Re: [petsc-users] PETSC matrix assembling super slow

Yaxiong Chen via petsc-users Mon, 04 Feb 2019 13:17:23 -0800

Hi Mark,

     Will the parameter MatMPIAIJSetPreallocation in influence the following 
part


      do i=mystart,nelem,nproc
            call ptSystem%getElementalMAT(i, Ae, auxRHSe, idx)
            ne=size(idx)
            idx=idx-1           !-1 since PETSC index starts from zero
            if (allocated(auxRHSe))  call 
VecSetValues(bvec,ne,idx,auxRHSe,ADD_VALUES,ierr)
            call MatSetValues(Amat,ne,idx,ne,idx,Ae,ADD_VALUES,ierr)
      end do

I found this part will impede my assembling process. In my case ,the total DOF 
is 20800. I estimated the upper bound  of number of nonzero entries in each row 
as 594. So I set f9 to be 20206 and f6 to be 10103 in the following command:

 call 
MatMPIAIJSetPreallocation(Amat,f9,PETSC_NULL_INTEGER,f6,PETSC_NULL_INTEGER, 
ierr)


Running the code in sequential mode with -info I got the following 
information.And I can get the result even thought the assembling process is 
kind of slow(several times slower than using Mumps).

[0] MatAssemblyBegin_MPIBAIJ(): Stash has 0 entries,uses 0 mallocs.

[0] MatAssemblyBegin_MPIBAIJ(): Block-Stash has 0 entries, uses 0 mallocs.

[0] MatAssemblyEnd_SeqBAIJ(): Matrix size: 20800 X 20800, block size 1; storage 
space: 13847 unneeded, 1030038 used

[0] MatAssemblyEnd_SeqBAIJ(): Number of mallocs during MatSetValues is 62659

[0] MatAssemblyEnd_SeqBAIJ(): Most nonzeros blocks in any row is 70

[0] MatCheckCompressedRow(): Found the ratio (num_zerorows 0)/(num_localrows 
20800) < 0.6. Do not use CompressedRow routines.

[0] PetscCommDuplicate(): Using internal PETSc communicator 4462889472 
140509341618528

[0] PetscCommDuplicate(): Using internal PETSc communicator 4462889472 
140509341618528

[0] PetscCommDuplicate(): Using internal PETSc communicator 4462889472 
140509341618528

[0] VecScatterCreate_Seq(): Special case: sequential copy

[0] MatAssemblyEnd_SeqBAIJ(): Matrix size: 20800 X 0, block size 1; storage 
space: 104000 unneeded, 0 used

[0] MatAssemblyEnd_SeqBAIJ(): Number of mallocs during MatSetValues is 0

[0] MatAssemblyEnd_SeqBAIJ(): Most nonzeros blocks in any row is 0

[0] MatCheckCompressedRow(): Found the ratio (num_zerorows 
20800)/(num_localrows 20800) > 0.6. Use CompressedRow routines.
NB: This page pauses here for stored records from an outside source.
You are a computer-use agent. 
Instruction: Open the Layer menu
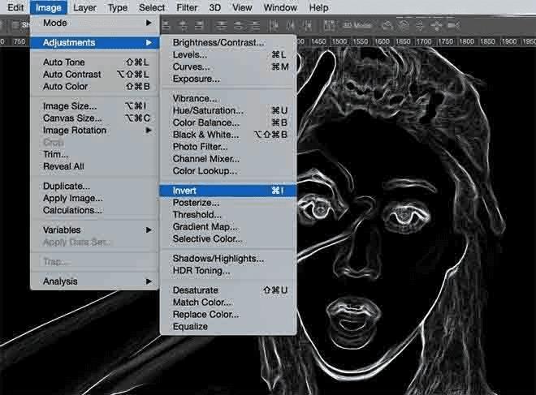click(84, 7)
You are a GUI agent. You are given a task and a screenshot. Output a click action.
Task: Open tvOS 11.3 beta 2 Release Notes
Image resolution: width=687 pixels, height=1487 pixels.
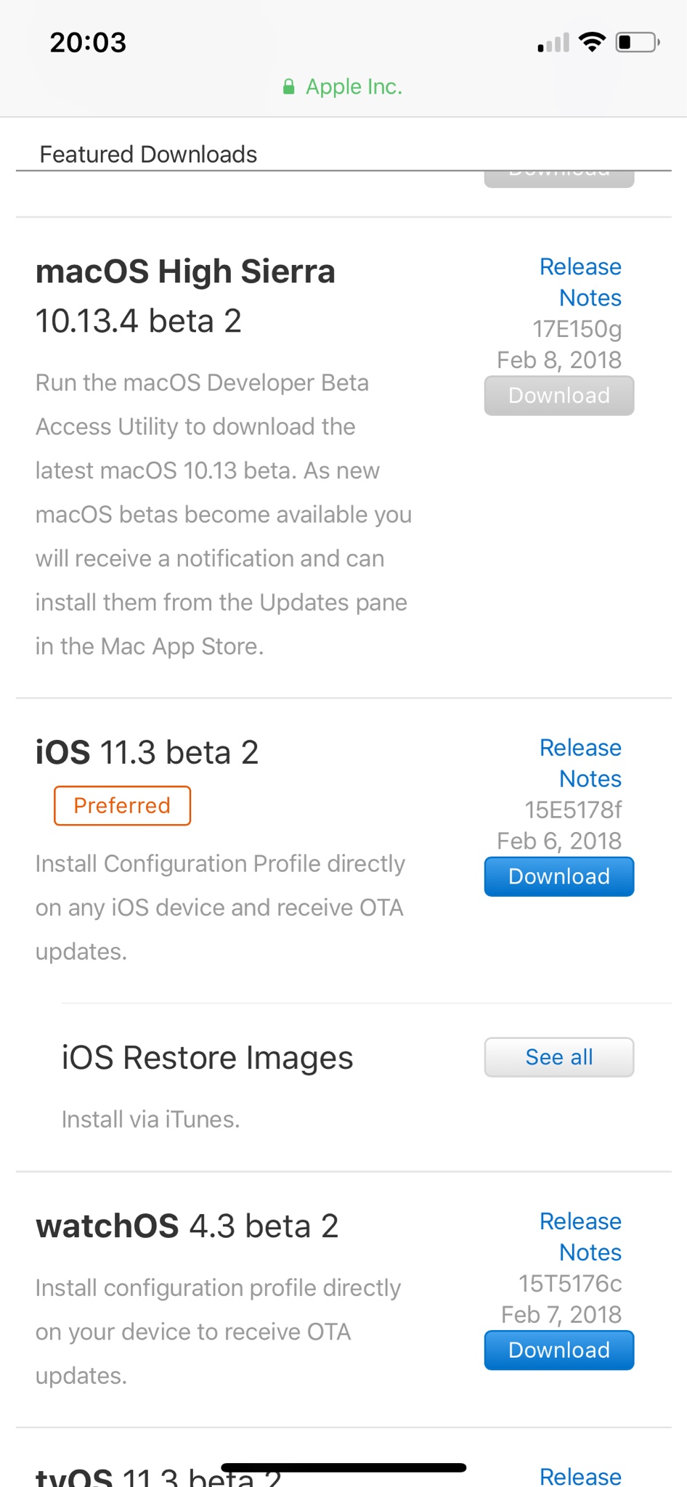pyautogui.click(x=580, y=1475)
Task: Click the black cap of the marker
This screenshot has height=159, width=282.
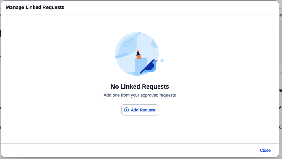Action: point(138,54)
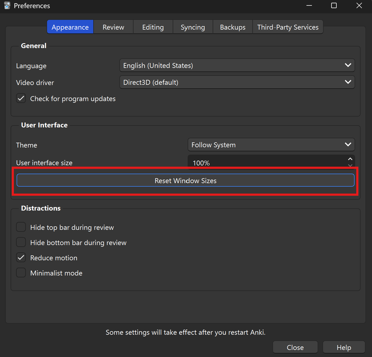Open the Editing tab

[153, 27]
 aseembel time   282.54871800000001

[0] PetscCommDuplicate(): Using internal PETSc communicator 4462888960 
140509341442256

[0] PCSetUp(): Setting up PC for first time

[0] PCSetUp(): Leaving PC with identical preconditioner since operator is 
unchanged

[0] PCSetUp(): Leaving PC with identical preconditioner since operator is 
unchanged

[0] PCSetUp(): Leaving PC with identical preconditioner since operator is 
unchanged

[0] PCSetUp(): Leaving PC with identical preconditioner since operator is 
unchanged

[0] PCSetUp(): Leaving PC with identical preconditioner since operator is 
unchanged

[0] PCSetUp(): Leaving PC with identical preconditioner since operator is 
unchanged

[0] PCSetUp(): Leaving PC with identical preconditioner since operator is 
unchanged


However, when I use the parallel mode,I got the following information:

[0] MatAssemblyBegin_MPIBAIJ(): Stash has 707965 entries,uses 6 mallocs.

[0] MatAssemblyBegin_MPIBAIJ(): Block-Stash has 0 entries, uses 0 mallocs.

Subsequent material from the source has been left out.